You exist. Out of all the possible people to be born in your place, you were born. Out of the immensity of space and time, you arrived. A miracle. By which I mean, an event so extraordinarily unlikely and fortuitous that it makes us feel awe.
How unlikely was your birth, exactly?
If we look only at genetic variations among humans, we can get an estimate. The most different of humans differ by only 1% of their DNA. Each person’s DNA contains around 725 MB of data, but only 4 MB worth of unique data.
Doesn’t sound like much, does it? The genetic information that makes you You, would fit in a CD.
And if there was a “Generic Human” CD to compare to, the information that makes you unique would fit in the same amount of space taken up by an mp3 of “I’ve Got a Feeling”.

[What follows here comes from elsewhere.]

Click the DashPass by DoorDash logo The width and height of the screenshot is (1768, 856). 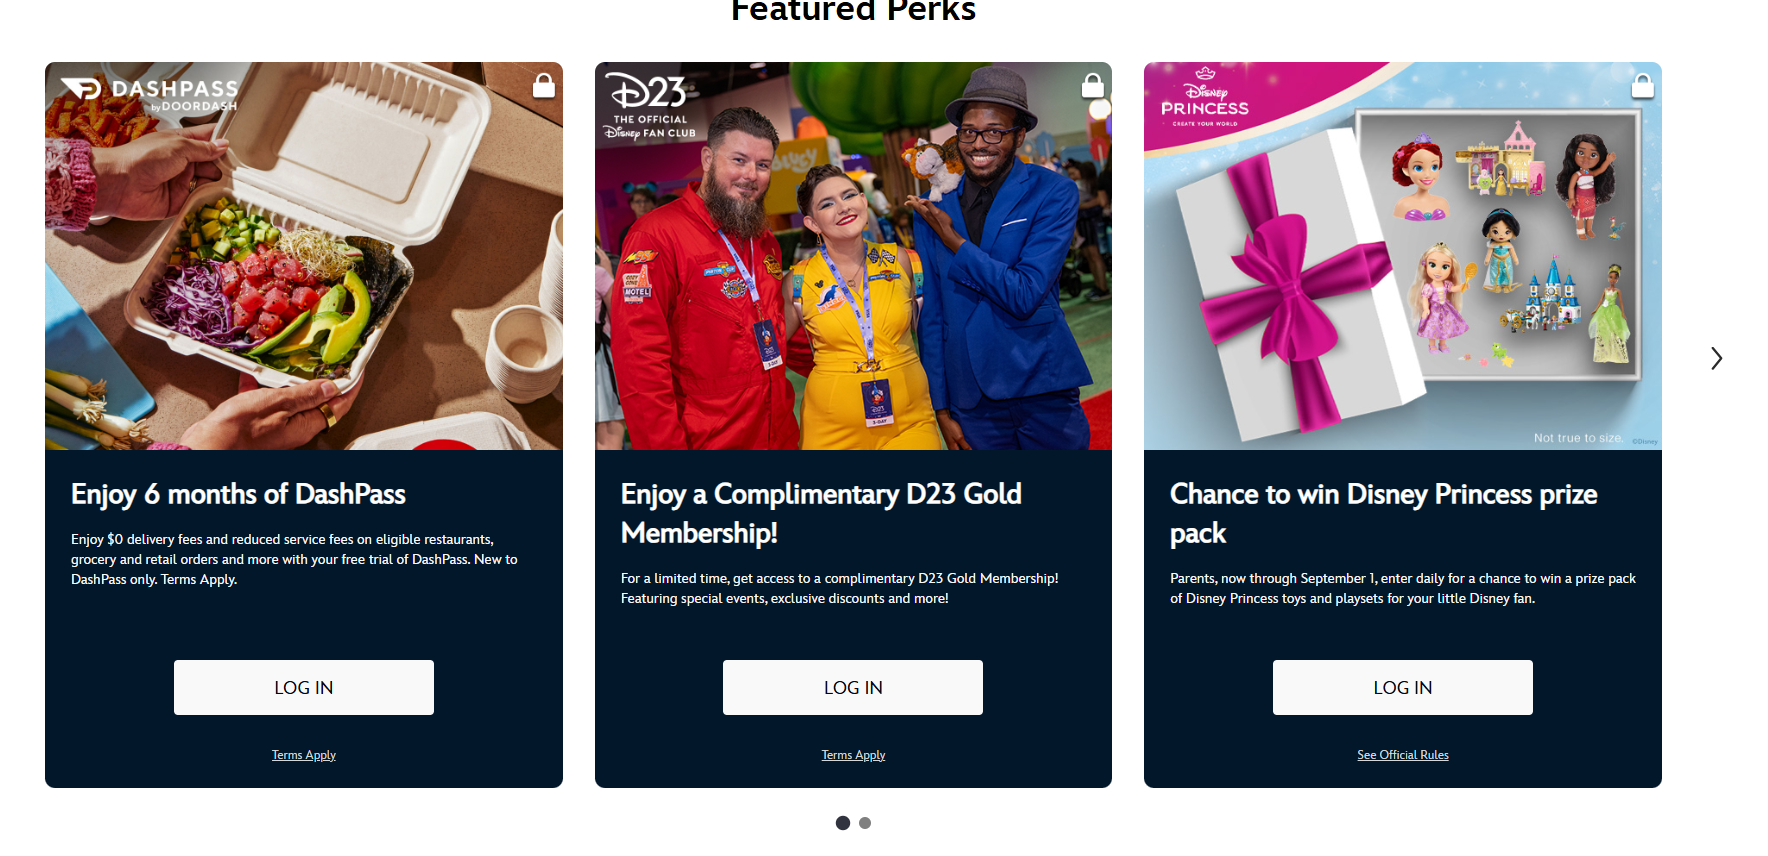150,93
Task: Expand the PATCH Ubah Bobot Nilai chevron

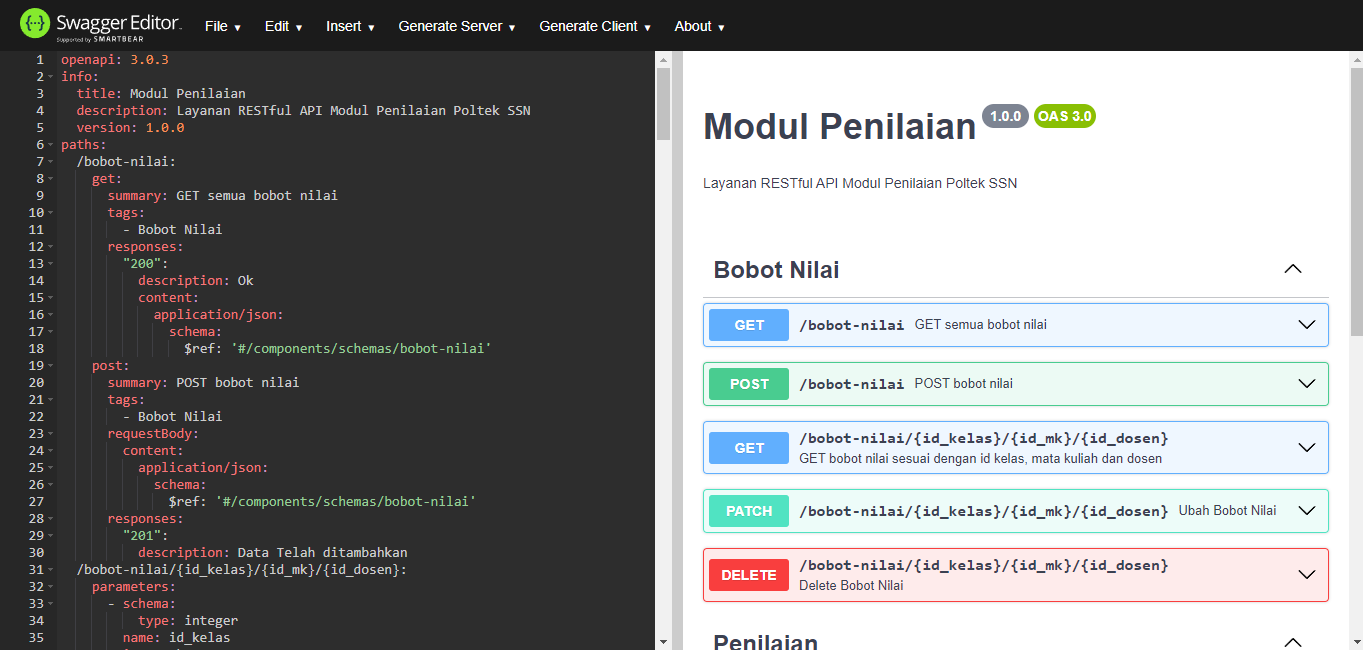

Lame? Perhaps. But in that tiny space there are 10^10100890 possible combinations, meaning that there are that many possible homo sapiens. (Some of these combinations would also be an mp3 of “I’ve Got a Feeling”, or of a snippet of Bach! Makes me wonder what my DNA sounds like).
10^10100890 (or 10^10^7) is such a huge number that I won’t even bother trying to understand it. I can explain it, but no human being will ever understand it.
If each of the 10^80 atoms in the observable universe had its own universe inside it, and each atom in that universe had a universe inside it, and so on for 99,999 times more sub-universes, then you would almost reach that number. And if each of those was a person, they’d all be different.
I’d say that makes you pretty unique.